I recommend for sure adding the Hoh Rainforest to your itinerary, since there aren’t many rainforests in the United States. Other amazing things within the park include Hurricane Hill in the Olympic Mountains, Sol Duc Falls, and Ruby and Rialto Beaches.

As for hiking, check out Mount Storm King, Marymere Falls, and the Hall of Mosses. Some of these are even great hikes for winter in Washington!

If you have extra time, check out the small towns of Forks and Port Angeles before continuing to your next stop.

Days 5-6: Mount Rainier National Park

Washington’s third and final national park is home to the state’s tallest mountain, Mount Rainier. This 14,000-foot volcano is the defining characteristic of the park and people come from all over to see it.

Mount Rainier towers into the sky in the center of the park, and everywhere you go, you’ll have incredible views of it.

There are two main sections of Mount Rainier; Paradise and Sunrise. Both of these locations offer great hiking trails, a visitor center, and of course, views of the mountain. If you have two days here, spend one day at each location.

A few of the best hikes in the park include Naches Peak, the Skyline Trail, and Mount Fremont Lookout. All of these are day hikes.

Day 7: Portland

Starting with its largest city, Portland, you’ll be crossing over into Oregon as you reach the halfway mark of your Pacific Northwest road trip.

This city is renowned for the myriad of things to do and see in Portland. A few are its expansive green spaces, pizza and donuts, and for being ‘weird.’ After all, the saying goes, ‘Keep Portland Weird.’

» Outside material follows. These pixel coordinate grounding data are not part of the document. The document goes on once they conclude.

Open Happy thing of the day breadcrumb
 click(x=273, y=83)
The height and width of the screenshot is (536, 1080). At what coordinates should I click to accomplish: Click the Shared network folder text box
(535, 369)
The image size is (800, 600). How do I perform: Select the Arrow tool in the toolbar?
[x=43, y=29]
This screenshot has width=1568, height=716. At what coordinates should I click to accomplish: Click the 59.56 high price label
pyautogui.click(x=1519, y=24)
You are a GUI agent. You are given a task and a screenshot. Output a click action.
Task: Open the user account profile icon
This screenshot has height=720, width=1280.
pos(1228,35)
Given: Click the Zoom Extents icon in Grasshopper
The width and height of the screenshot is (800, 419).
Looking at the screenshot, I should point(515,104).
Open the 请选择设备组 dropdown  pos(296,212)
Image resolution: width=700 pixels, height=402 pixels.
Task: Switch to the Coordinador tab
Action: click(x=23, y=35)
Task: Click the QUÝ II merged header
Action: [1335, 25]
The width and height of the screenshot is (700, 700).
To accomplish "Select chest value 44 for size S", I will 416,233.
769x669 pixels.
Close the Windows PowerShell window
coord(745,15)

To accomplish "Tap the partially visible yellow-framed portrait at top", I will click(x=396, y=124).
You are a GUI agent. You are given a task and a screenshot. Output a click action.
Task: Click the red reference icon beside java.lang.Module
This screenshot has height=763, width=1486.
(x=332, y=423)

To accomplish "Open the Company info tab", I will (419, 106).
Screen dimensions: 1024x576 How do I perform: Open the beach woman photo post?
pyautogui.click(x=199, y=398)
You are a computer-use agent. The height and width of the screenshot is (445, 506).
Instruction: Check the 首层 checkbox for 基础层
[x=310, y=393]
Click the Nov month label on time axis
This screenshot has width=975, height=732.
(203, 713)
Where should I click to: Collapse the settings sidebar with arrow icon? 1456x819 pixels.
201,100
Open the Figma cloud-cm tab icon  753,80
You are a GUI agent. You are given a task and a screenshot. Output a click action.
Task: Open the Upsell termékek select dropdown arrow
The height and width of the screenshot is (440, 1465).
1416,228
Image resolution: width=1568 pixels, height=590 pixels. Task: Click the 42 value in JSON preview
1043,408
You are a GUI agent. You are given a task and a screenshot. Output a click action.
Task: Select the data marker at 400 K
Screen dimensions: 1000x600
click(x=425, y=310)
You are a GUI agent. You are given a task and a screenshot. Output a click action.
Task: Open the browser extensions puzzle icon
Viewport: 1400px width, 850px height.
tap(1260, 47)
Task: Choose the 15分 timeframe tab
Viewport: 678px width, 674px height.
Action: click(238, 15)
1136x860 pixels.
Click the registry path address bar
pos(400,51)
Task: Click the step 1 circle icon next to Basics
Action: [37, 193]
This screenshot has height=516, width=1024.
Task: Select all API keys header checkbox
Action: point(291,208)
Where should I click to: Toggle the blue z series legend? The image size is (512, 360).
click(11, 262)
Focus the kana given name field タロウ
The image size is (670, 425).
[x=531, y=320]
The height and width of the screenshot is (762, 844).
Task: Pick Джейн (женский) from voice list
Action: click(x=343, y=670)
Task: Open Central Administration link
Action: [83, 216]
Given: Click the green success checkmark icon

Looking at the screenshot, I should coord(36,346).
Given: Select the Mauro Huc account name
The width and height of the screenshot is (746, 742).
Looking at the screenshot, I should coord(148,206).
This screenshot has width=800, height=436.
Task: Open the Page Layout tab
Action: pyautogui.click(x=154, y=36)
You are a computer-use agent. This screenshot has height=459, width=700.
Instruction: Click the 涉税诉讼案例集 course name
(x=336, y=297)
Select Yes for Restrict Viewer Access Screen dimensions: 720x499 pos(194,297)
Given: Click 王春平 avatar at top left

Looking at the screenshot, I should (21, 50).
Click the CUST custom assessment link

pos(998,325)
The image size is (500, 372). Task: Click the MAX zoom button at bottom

While in Portland, be sure to check out these green spaces, including the Portland Japanese Garden and Washington Park.

The city also has several great food truck parks, where you can get delicious food. Portland is known for being a foodie destination. They have delicious pizza, and they also love their donuts. Grab a few to try at Voodoo Doughnuts.

Portland also acts as the gateway to the Columbia River Gorge and Mount Hood, while you’ll get to see on the next few days of your trip.

Day 8: Columbia River Gorge

After exploring the best of Portland, head slightly east into the Columbia River Gorge National Scenic Area. This stunning area is known for its waterfalls and great viewpoints.

The Columbia River cuts through the land between Washington and Oregon before emptying into the Pacific Ocean. In the Columbia River Gorge, you can see this firsthand and enjoy the beauty that surrounds it.

Hiking trails are found on both the Washington and Oregon sides of the river. You can find nearly 100 waterfalls on the Oregon side! Some are found just off of the road, while others need to be hiked to.

One important thing to note here is that during certain times of the year, you will need a permit to enter the waterfall corridor in the Columbia River Gorge.

Day 9: Mount Hood National Forest

Your next stop should be the Mount Hood National Forest. Mount Hood is Oregon’s tallest mountain, which you can occasionally spot from Portland. It towers high above the land at over 11,000 feet. 

Within the national forest, you can find dozens of things to do. During the summer months, hiking is the most popular thing to do. Tamanawas Falls, Trillium Lake, and McNeil Point are the most popular.

Once winter rolls around, skiing and snowboarding are very popular. There are three ski resorts in the Mount Hood National Forest with Timberline Lodge Ski Area being the most popular.

The small town of Government Camp is also worth wandering through, as there are small shops and places to check out during your visit.

Day 10: Oregon Coast

On the next day of your road trip, spend some time exploring the Oregon Coast. While you won’t be able to explore it all in just one day, you can see some of the best places.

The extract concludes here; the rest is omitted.